Bodies move in mysterious ways when they belong to Pilobolus dancers. Their muscles teem with incredible strength. They can appear weightless as if floating above a stage, and they twist with mesmerizing dexterity. During a concert there's always a moment when you find yourself completely astounded by what the human body can do.
Call it a "Pilobolus-perience."
Pilobolus will perform at the Morrison Center on March 2, bringing to the stage physically raw and visually dazzling explorations of the human experience at the convergence of art, science and nature.
"The job of a Pilobolus dancer is to expand who they are as a person and within that contain as many characters as possible," says Pilobolus associate artistic director Matt Kent, who spoke from the company's headquarters in Washington Depot, Conn.
Those characters can be anything from primordial creatures to sophisticated machines to children at play.

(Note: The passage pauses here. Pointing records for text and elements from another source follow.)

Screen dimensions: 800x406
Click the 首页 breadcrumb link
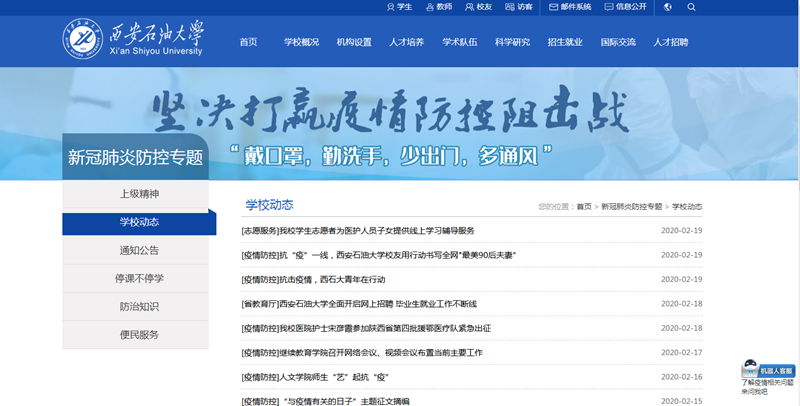click(583, 206)
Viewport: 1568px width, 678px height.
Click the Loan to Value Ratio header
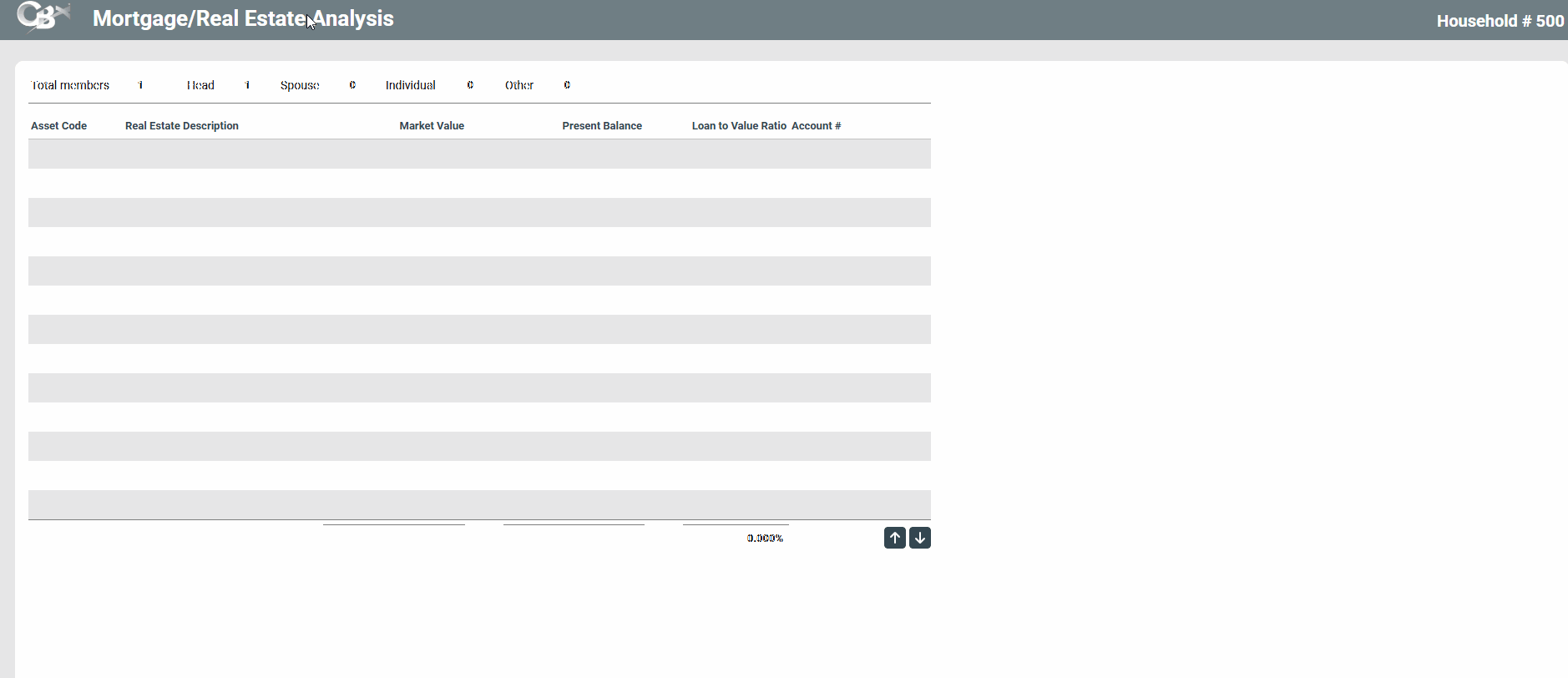tap(738, 126)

The company operates three distinct entities. There are Pilobolus Dance Theatre, a performance group that creates and performs new work, and Pilobolus Institute, which creates educational programs for schools and businesses.

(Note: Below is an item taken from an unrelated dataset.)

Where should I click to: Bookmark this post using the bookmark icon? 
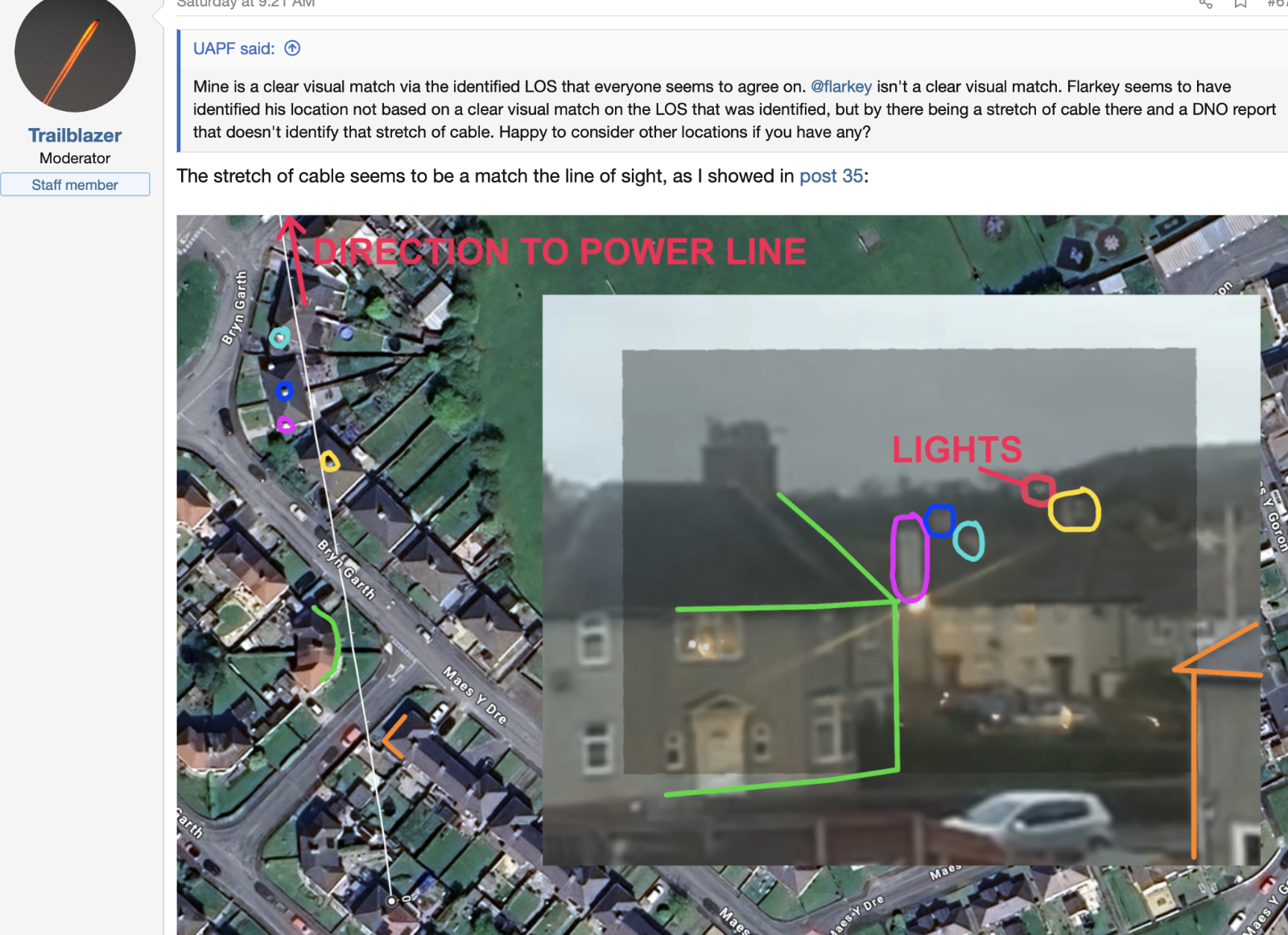tap(1241, 4)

The third, Pilobolus Creative Services, is how the company reaches further into the world. It provides movement design and production for commercial enterprises. Recent projects by this group include developing the zombie movement for the TV show "The Walking Dead," innovative car commercials for Ford and other manufacturers, and customized performances such as the one that wowed the audience at the 79th Oscars.

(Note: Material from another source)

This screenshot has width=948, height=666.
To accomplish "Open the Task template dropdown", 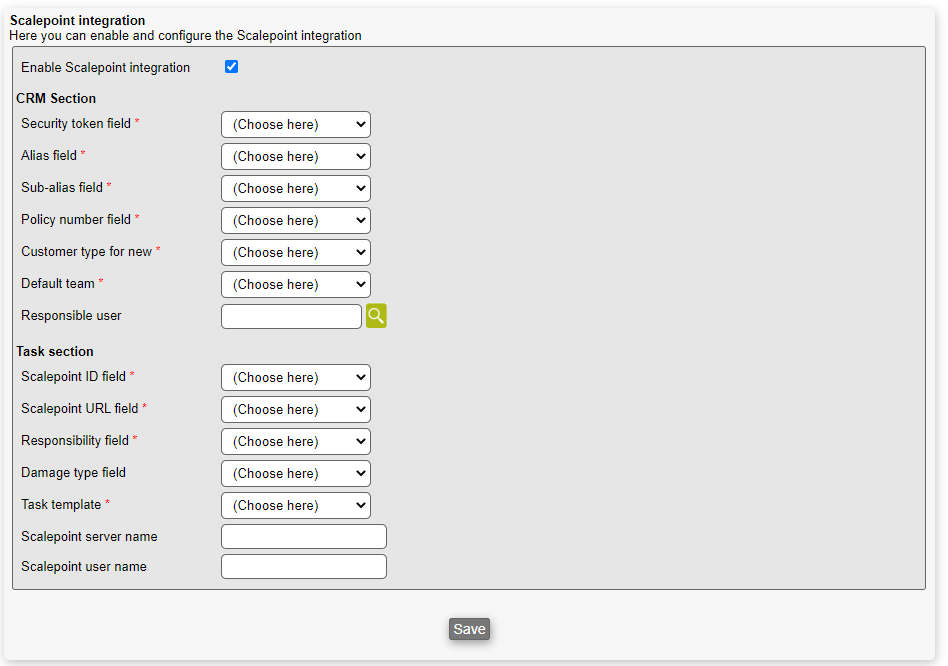I will click(x=295, y=506).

Today, we call Pilobolus a dance company - but that's only because dance caught up.
A group of mostly nondancers founded Pilobolus. Robby Barnett, Martha Clarke, Lee Harris, Moses Pendleton, Michael Tracy and Jonathan Wolken were students at Dartmouth College in New Hampshire when they met in an elective modern dance class taught by Alison Becker Chase.
Wolken named the company after a fungus that his father was researching in his biophysics lab. That coalesced the company's relationship to science and biology that still infuses much of the context of the work.
At the time it was a radical idea that untrained dancers could found a dance company, let alone one of the most unique companies in the world, Kent says.
"It was a connection to some of the subversive ideas that came out of the 1960s and to what we now call 'outsider arts,' " he says.
By 1980, Pilobolus had become a phenomenon, performing on Broadway and on television, and earning international awards and acclaim.
They were like a freight train running through culture, says Ballet Idaho artistic director Peter Anastos, who co-founded another cultural earthquake in the 1970s, Les Ballets Trockadero de Monte Carlo. His all-male dance company that performed classical parodies also came out of a subversive sensibility of the decade to skewer the ballet world.
"Then Pilobolus just came roaring out of left field, completely unexpected, truly something new and different," Anastos says. "They were just doing the oddest, weirdest, most compelling and fascinating work. They were fabulous, unique, indescribable."
By the mid-1980s, a few of the founding members had peeled off. Harris left in 1975. Clarke left in '78, followed by Pendleton in 1983. The two of them created the company Momix, which performed at the Morrison Center in 2012.
The remaining four members continued to run the company as a community. They didn't hire their first managing director, Itamar Kubovy, until 2004. Chase left in 2006 to start her own company, leaving Barnett, Tracy and Wolken at its artistic helm. Wolken died in 2010.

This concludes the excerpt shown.